Joerg Heinicke wrote:
Daniel Fagerstrom <danielf <at> nada.kth.se> writes:
<xyz>
<jx:strip-whitespace>
${abc.name}
<nested-tag><jx:preserve-whitespace> ${abc.description}
</jx:preserve-whitespace></nested-tag>
</jx:strip-whitespace>
</xyz>
This looks very awful. Not that I need this feature, but ...
And that is the issue, do we want to complicate the template framework
with ad hoc constructions that few needs?
After have spending much more effort than I would have liked in
re-architecturing JXTG I'm very reluctant in allowing features that
complicates the framework. It is built for having elements as
instructions not attributes. We could add the possibility to have
attributes as instructions as well, but in that it should be a general
purpose addition, not a hack for a single attribute instruction.

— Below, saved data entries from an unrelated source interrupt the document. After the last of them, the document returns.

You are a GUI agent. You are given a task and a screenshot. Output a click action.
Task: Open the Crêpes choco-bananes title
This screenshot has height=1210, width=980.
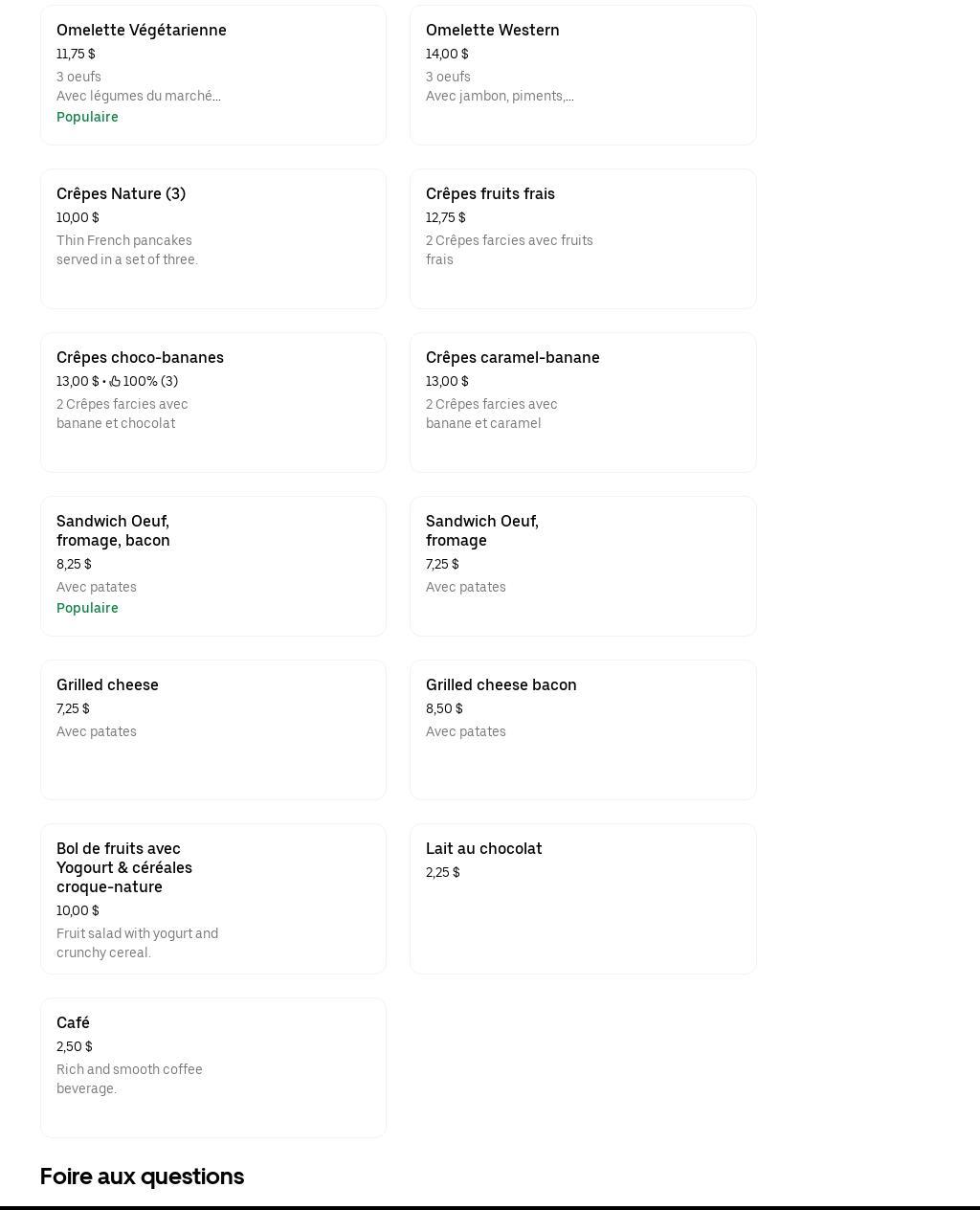click(140, 358)
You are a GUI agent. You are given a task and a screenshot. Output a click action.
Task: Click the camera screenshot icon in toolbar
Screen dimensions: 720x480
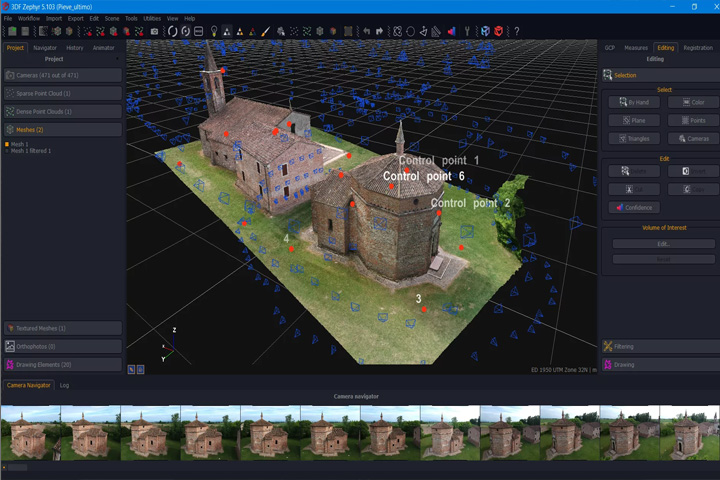[x=155, y=31]
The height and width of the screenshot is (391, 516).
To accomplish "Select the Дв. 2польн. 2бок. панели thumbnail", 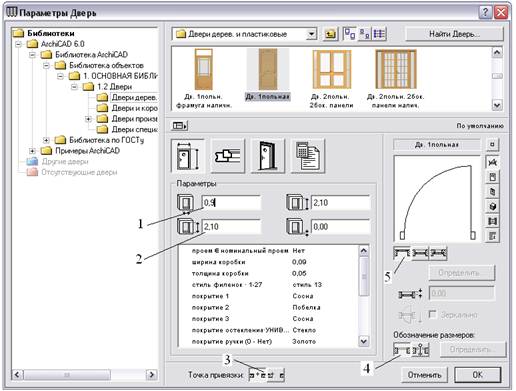I will click(x=331, y=79).
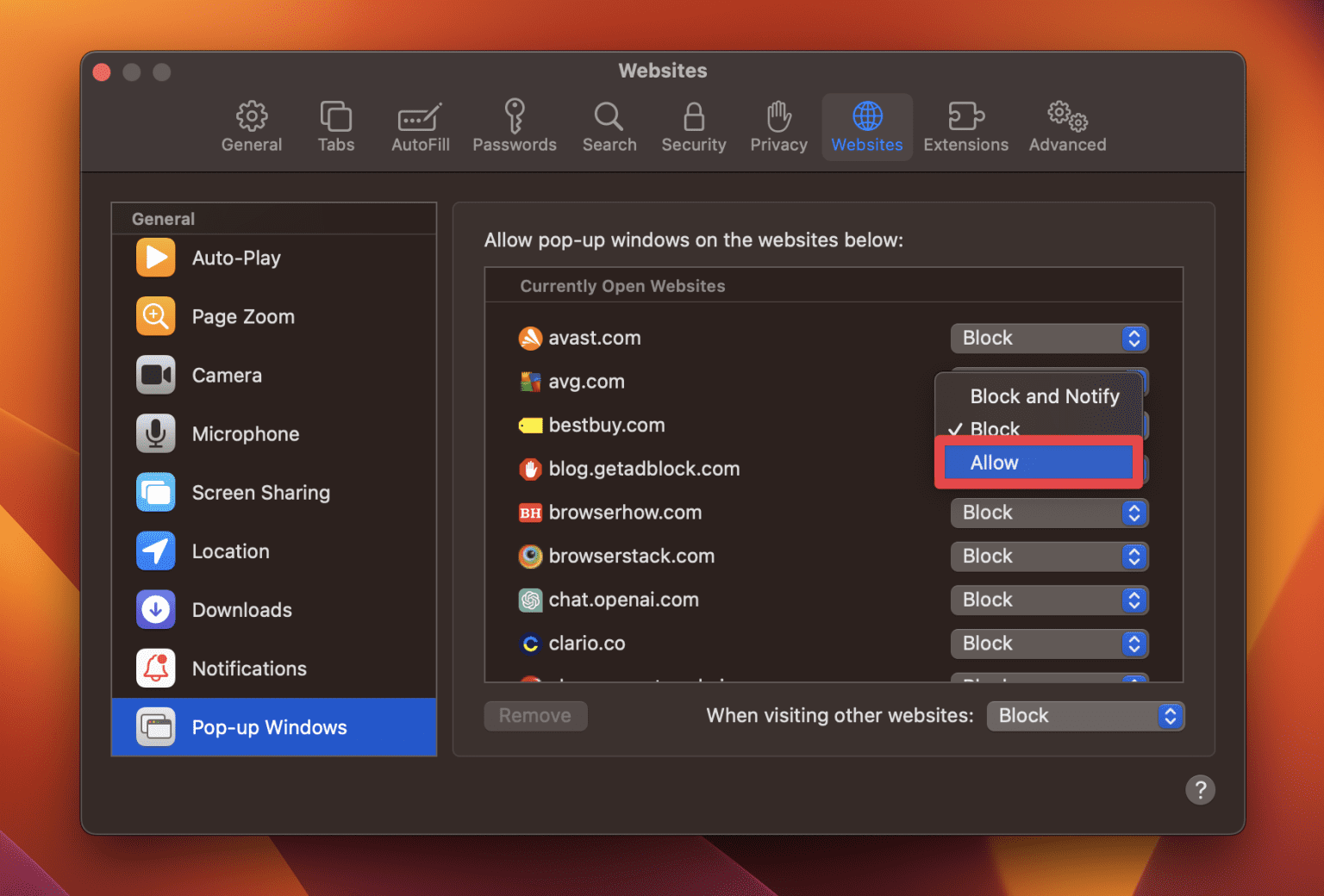Click the Search magnifier settings icon
1324x896 pixels.
click(609, 126)
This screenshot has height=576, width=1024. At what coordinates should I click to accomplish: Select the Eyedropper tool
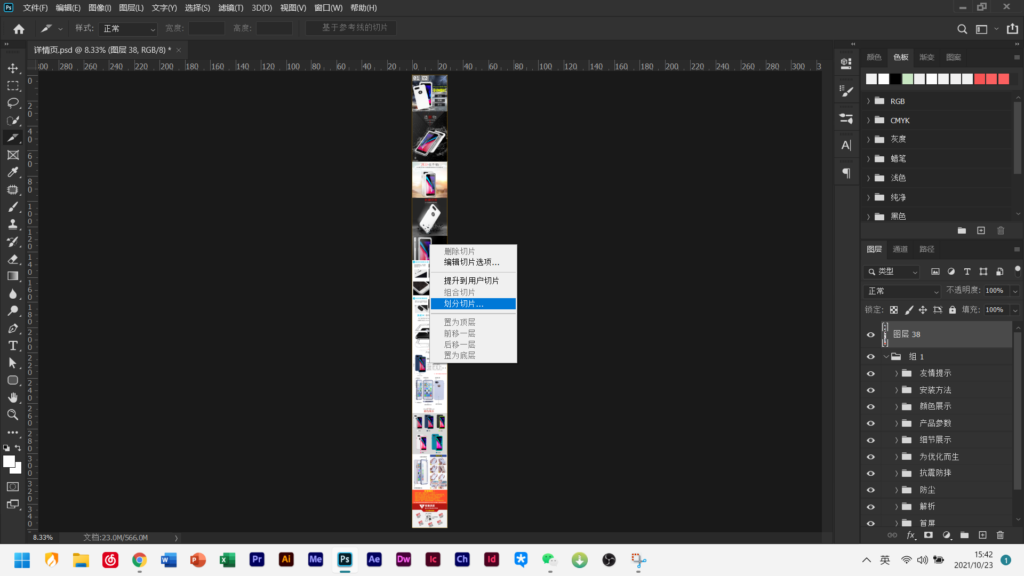pos(13,172)
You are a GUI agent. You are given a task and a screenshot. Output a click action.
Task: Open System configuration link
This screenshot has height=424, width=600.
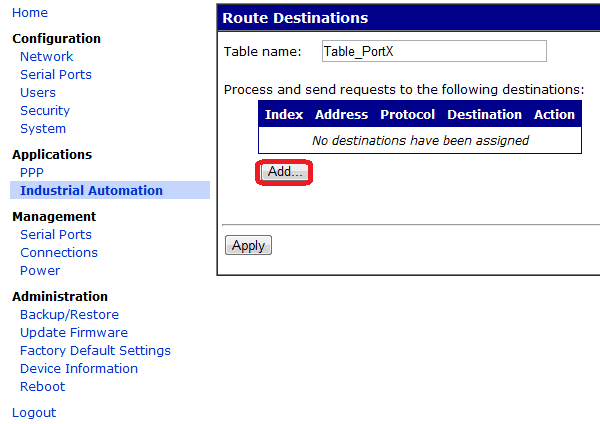coord(43,129)
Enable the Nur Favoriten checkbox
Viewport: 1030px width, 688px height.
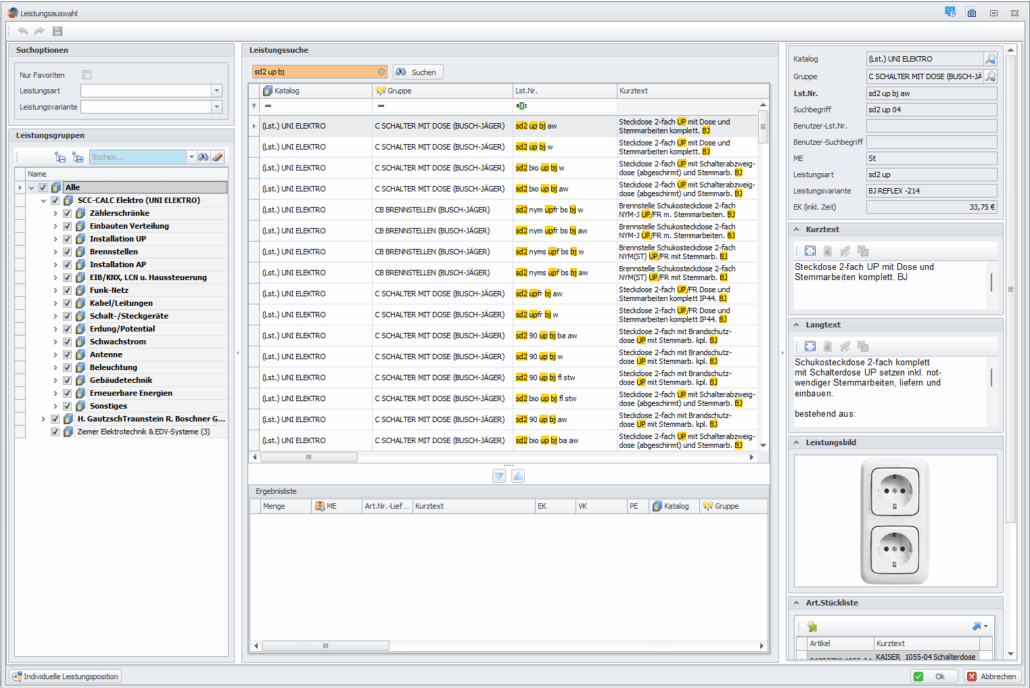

Might be that it is awful, but that goes for the rest of JXTG as well
(or any XML language), it is still not a reason to complicate life for
users by mixing attribute and element syntax. Furthermore, I doubt that
what you do above is a common use case.
I don't think that the above syntax complicates users' life in comparison to
attribute syntax. Just compare it to namespace declaration in XML:
<element xmlns="myNamespace">
<element xmlns="yourNamespace">
<element xmlns="someonesElseNamespace">
<element/>
</element>
</element>
</element>
Now imagine this one with namespace elements ...
If there is a clear separation between concerns (i.e. mapping elements to
instructions and attributes to what Leszek called processing directives (btw,
XML also knows 'processing instructions')) I see no problems using attributes.
I don't see any clear separation of concern in this case. Processing
instructions in XML is info about how the whole document should be
processed, not something at the element level.